WHO senior scientist Maria Van Kerkhove said on Monday that there was “some information available to suggest an increase in B.1.617 transmission”, a variant detected in India.
She also points to preliminary studies that “suggest that there is some diminishing neutralization”, a reference to the possibility that the vaccine may be less effective against it.
“Therefore, we classify this as a variant of concern at the global level,” She said.
Further details will be provided in the WHO’s weekly epidemiology update on Tuesday, she added.

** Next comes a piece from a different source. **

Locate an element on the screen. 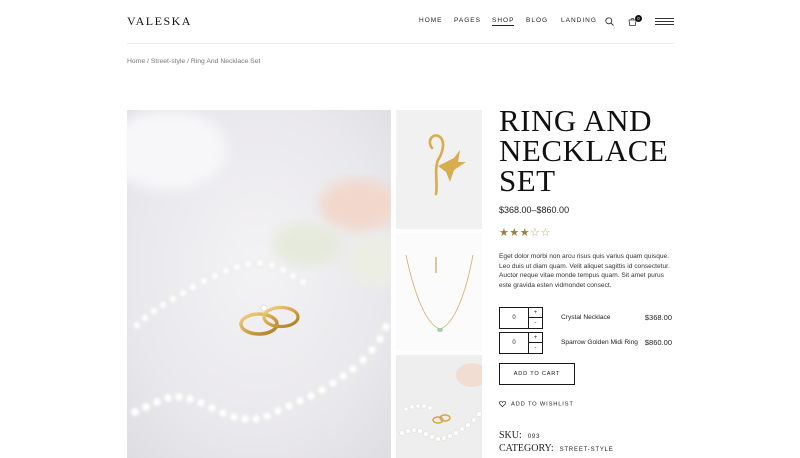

Three other mutations of concern to WHO are the variants that were first detected in Britain, South Africa and Brazil.
WHO classifies variants of COVID-19 into two categories: variants under observation and variants of concern. The latter are more contagious, difficult to control or cause more severe disease. But there is no evidence yet that coronavirus tests, drugs or vaccines are less effective against variants in India, Van Kerkhove said.
WHO Chief Scientist Soumya Swaminathan agreed, encouraging a “balanced approach”.
“What we know now is that vaccines are working, diagnostics are working, the same treatments that are used for normal viruses work,” She told reporters.
“So there’s really no need to change all of that, and in fact … people should go ahead and get whatever vaccine is available to them and that qualifies for them.”
Experts highlight that the more the virus spreads, the greater the risk of the virus finding ideal conditions for mutating, stressing that everything must be done to control transmission.
“We will continue to see variants of concern around the world, and we must do everything we can to really limit its spread,” said Van Kerkhove.
Hundreds of thousands of people have been infected with the coronavirus every day in India, and more than 22.6 million infections have been counted in the country since the pandemic began.